Un’ospite della mensa Caritas


Pubblicato il 21/12/2017
Ultima modifica il 23/12/2017 alle ore 09:56
aosta

Si entra e in fondo alla piccola sala c'è uno sportello. Un volontario lì accanto fornisce un numero su una tessera plastificata. L'unica domanda che viene fatta è: «Di che nazionalità sei?». In pochi minuti suor Roberta, o chi fa servizio in quel momento, riempie il vassoio di un pasto caldo: oggi zuppa di riso e verdure, fettina di carne, focaccia alle olive e alla cipolla e una mela. «Grazie, bello caldo per favore» si sente dire a voce bassa. Poi, in un silenzio che non si capisce se è il freddo o l'isolamento a neutralizzare la voglia di parlare, il cibo viene consumato seduti alla fila di tavoli, lì vicino. Sono le 11,30 di domenica. Ma questo è l'iter che tutti i giorni della settimana (e da inizio dicembre per la prima volta anche nel giorno festivo) compiono le persone che si rivolgono a Tavola amica, la mensa della Caritas. Molti degli ospiti arrivano da paesi del circondario per mangiare nella struttura aostana in via Abbé Gorret, gratuita e aperta a tutte le persone in difficoltà che vi si presentano (circa 60 al giorno e 45 di domenica).  

 

«Prendo l'autobus da Villeneuve - racconta Andrea, 47 anni, valdostano -, per me questa mensa è un servizio indispensabile. Vivo con una pensione di invalidità di 280 euro al mese e ho uno sfratto esecutivo sulle spalle». Lui, come altri, a fine pasto si presenta dai volontari con un sacchetto di carta chiedendo se per caso avanza qualche pagnotta, «mi serve per cena o per colazione. Sa, ogni tanto un amico mi invita a casa sua per cenare, ma quando non succede devo arrangiarmi». Dopo che il pasto caldo ha scaldato un po' il corpo, spunta in alcuni commensali anche la voglia di chiacchierare. Si capisce subito che qualcuno di loro viene qui da tanto tempo.
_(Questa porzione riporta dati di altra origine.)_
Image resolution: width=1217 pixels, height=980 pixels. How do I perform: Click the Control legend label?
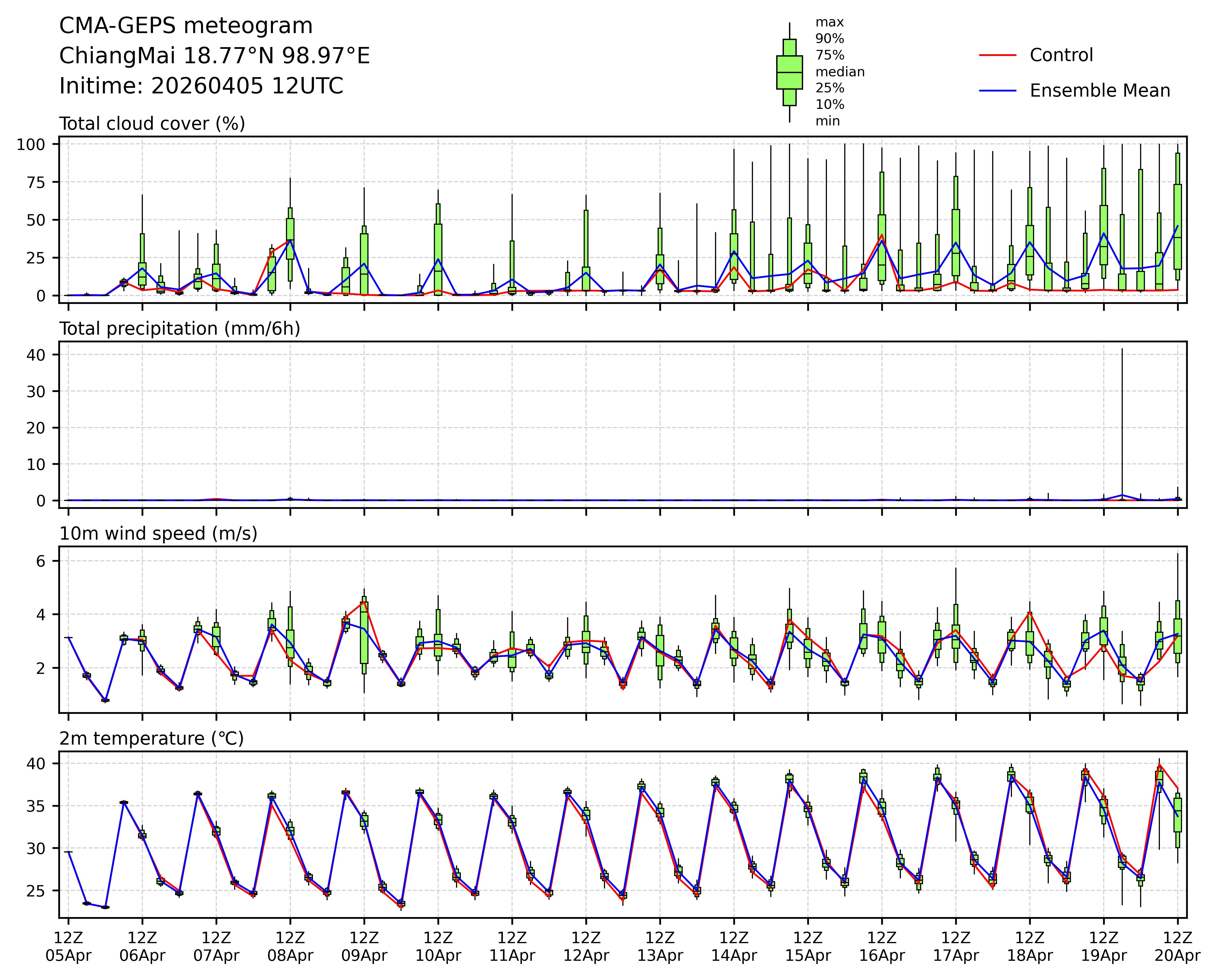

Anna, cinquantenne italiana, mangia qui da 2 anni: «Non mi piace - racconta mostrando di non aver finito le porzioni nel vassoio -, comunque la vita è questa. Non voglio dire altro». Dove vive? «In un posto in regione Borgnalle - risponde -, ma non ho né acqua, né elettricità, né riscaldamento».  

 

Che molti degli ospiti vivano gran parte della giornata al freddo si intuisce dalle stratificazioni di vestiti usati che si tolgono man mano che il cibo li riscalda. Due di loro, un pakistano e un africano, hanno fatto amicizia proprio trovandosi in mensa. «Dormiamo nei tubi vicino alla grande fabbrica. Il freddo ci fa svegliare ogni ora. Ma c'è chi sta peggio di noi» racconta Issa, 37 anni, dalla Guinea Bissau. «Io non sono un profugo dal mare - continua - perché sono fuggito dalla guerra del mio Paese arrivando in Italia in aereo e andando a lavorare al Sud: 3 euro all'ora nelle serre. Poi sono salito qui in Valle e ho aiutato in un ristorante in montagna, ma adesso non c'è più lavoro. Ho fatto richiesta per tornare in Africa dove ci sono i miei figli». Tra i tavoli spunta una voce dall'accento valdostano: «Qui sentirai tante storie difficili e io sono consapevole che a differenza di altri mi sono ridotto così con le mie mani» dice Luciano, 59 anni. «Mi sono divorato la vita con il gioco d'azzardo alle slot nei bar. Però fra qualche anno dovrei aver pagato tutti i debiti».